Open codename5281 opened 2 weeks ago

codename5281 commented 2 weeks ago

Hi,

Some users report questions about how to perform the model calibration, notably regarding phenology, SLA and biomass.

Phenology

For phenological stages, the model currently uses 5 phenology parameters : SDJLevee, SDJBVP, SDJRPR, SDJMatu1 and SDJMatu2 (defined in /data/params/variety*.yaml). Users ask how to convert phenological observation dates into phenological parameters. In particular, they only report dates for emergence (levée), flowering (floraison), sowing (semis), and harvest (récolte). From these dates, thermal times have to be calculated, using the temperature base (Tbase) adapted to the considered crop species. We can then use the following reference timeline for clearer understanding of how to compute thermal time:

|---Levée---|---BVP---|---PSP---|---RPR---|---MATU1---|---MATU2---|
|<- semis   |<- levée           |<- floraison           récolte ->| 

SLA

For SLA, users ask how they can use SLA measurements they have done to calibrate the model. There seems to be a confusion regarding the parameters SlaMin, SlaMax, and SlaPente, which influence the SLA simulation and should not be replaced directly with measured values. Instead, the sla variable (which is an intermediate variable computed daily in the model), should be compared to measured values to adjust SlaMin, SlaMax, and SlaPente parameters.

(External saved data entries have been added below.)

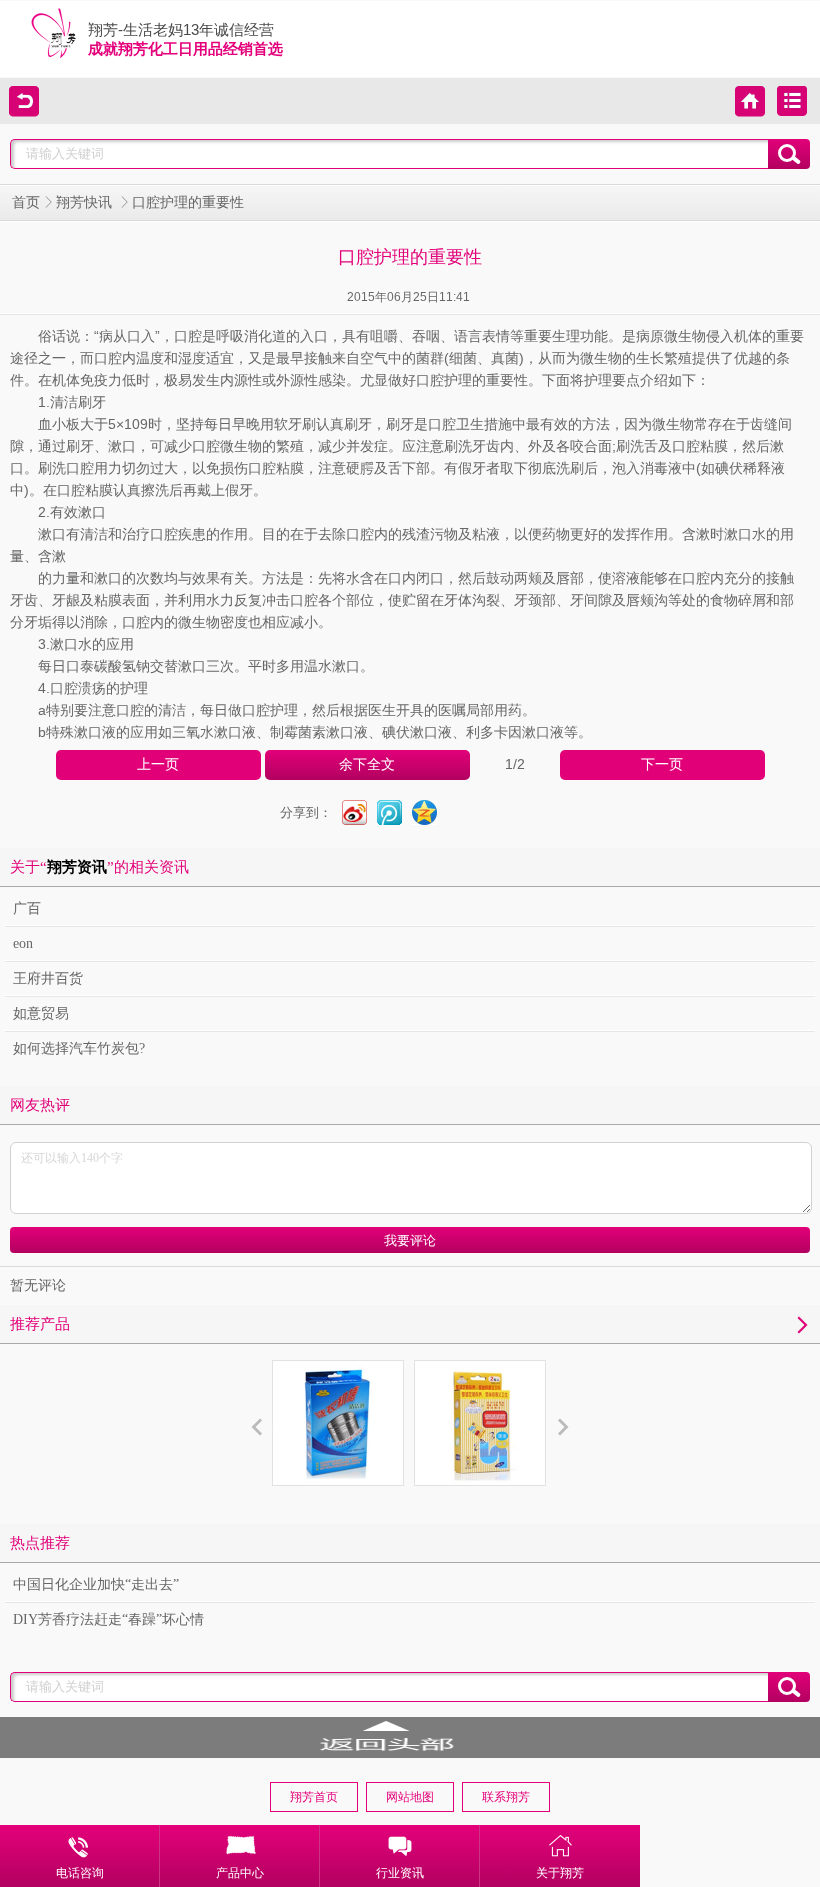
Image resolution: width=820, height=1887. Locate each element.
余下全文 (367, 764)
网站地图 (410, 1797)
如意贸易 (41, 1013)
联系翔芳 (506, 1797)
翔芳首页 (314, 1797)
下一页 (662, 764)
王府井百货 (48, 978)
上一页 (158, 764)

The calculation process of the sla variable is documented in the calculate_canopy_specific_leaf_area() function in bilan_carbo.py. The function description includes the conditions under which SLA is calculated, adjusted, and bounded by SlaMinand SlaMax. The documentation provides a detailed calculation method assuming young leaves have a higher SLA than old leaves, with specific conditions and parameters influencing SLA.

Biomass

As for SLA, users struggle to see how they can use biomass measurements for model calibration. Overall, the WOFOST documentation (WOFOST calibration guide : A Gentle Introduction to WOFOST, Annex 2) provides a useful calibration guide that is also valid in its logic for SARRA-Py, suggesting the order of parameter adjustment: start with phenology, then SLA, and finally biomass parameters ultimately impacting yield.